**SHORT TASK:**
Can you copy out the data below with "checkbox" swapped for "tickbox", leaving everything else unchanged and omitting the pictures?

**WORKING DATA:**
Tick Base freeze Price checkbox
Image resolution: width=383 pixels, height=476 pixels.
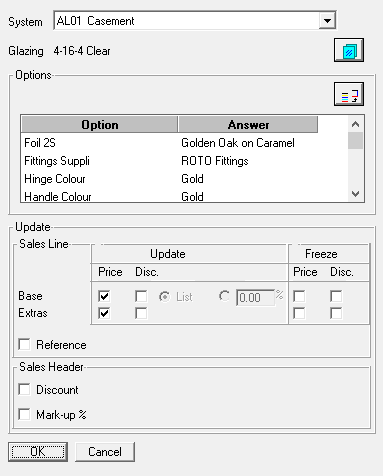pos(299,296)
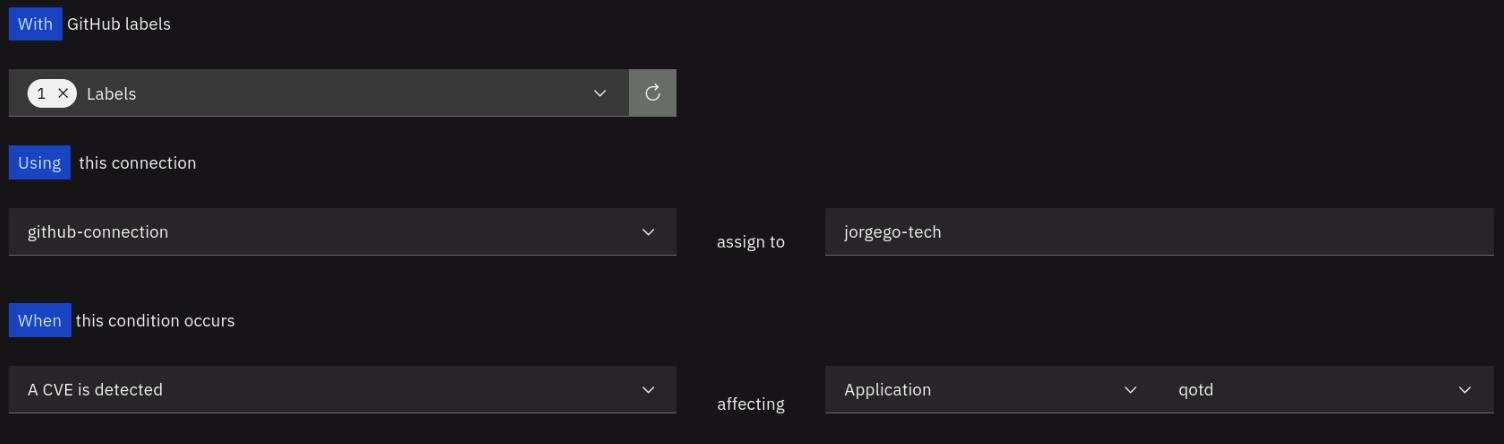Click the '1' selected-labels badge number

(x=42, y=93)
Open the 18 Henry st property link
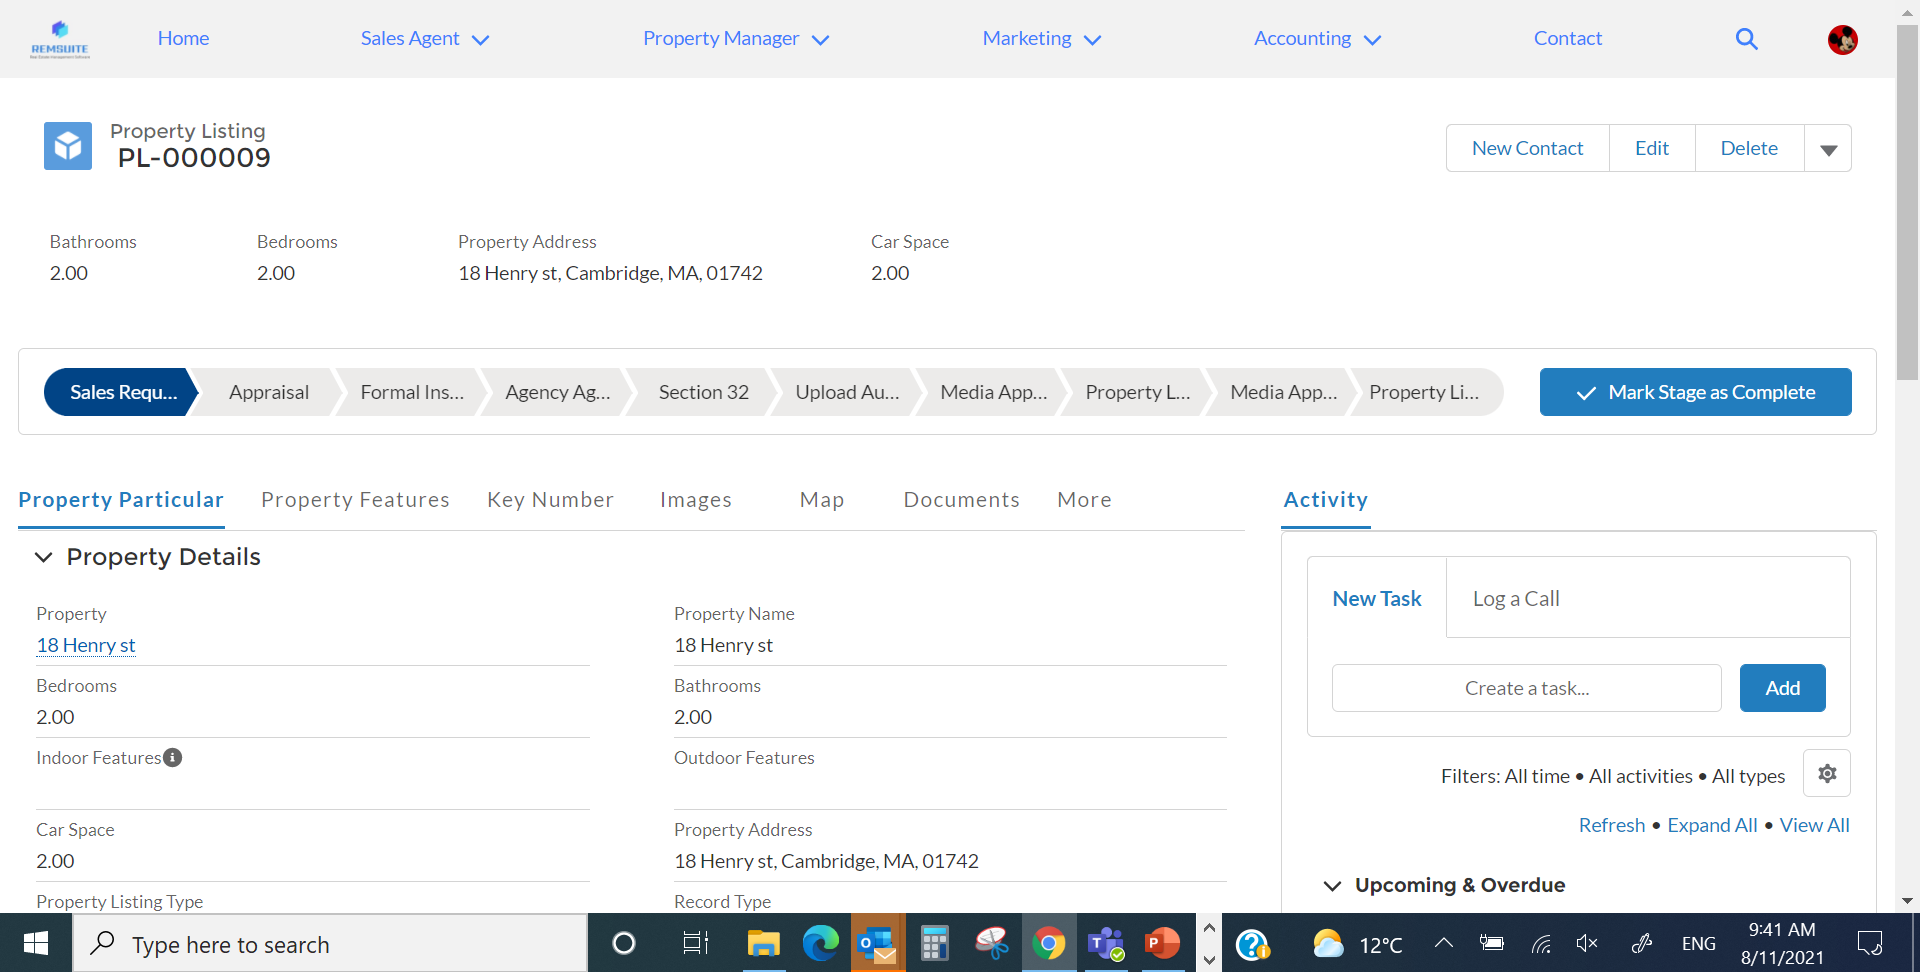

**RESPONSE TO THE TASK:**
Tick Base freeze Price tickbox
Image resolution: width=383 pixels, height=476 pixels.
pos(299,296)
Click the '1' selected-labels badge number

(x=42, y=93)
Open the 18 Henry st property link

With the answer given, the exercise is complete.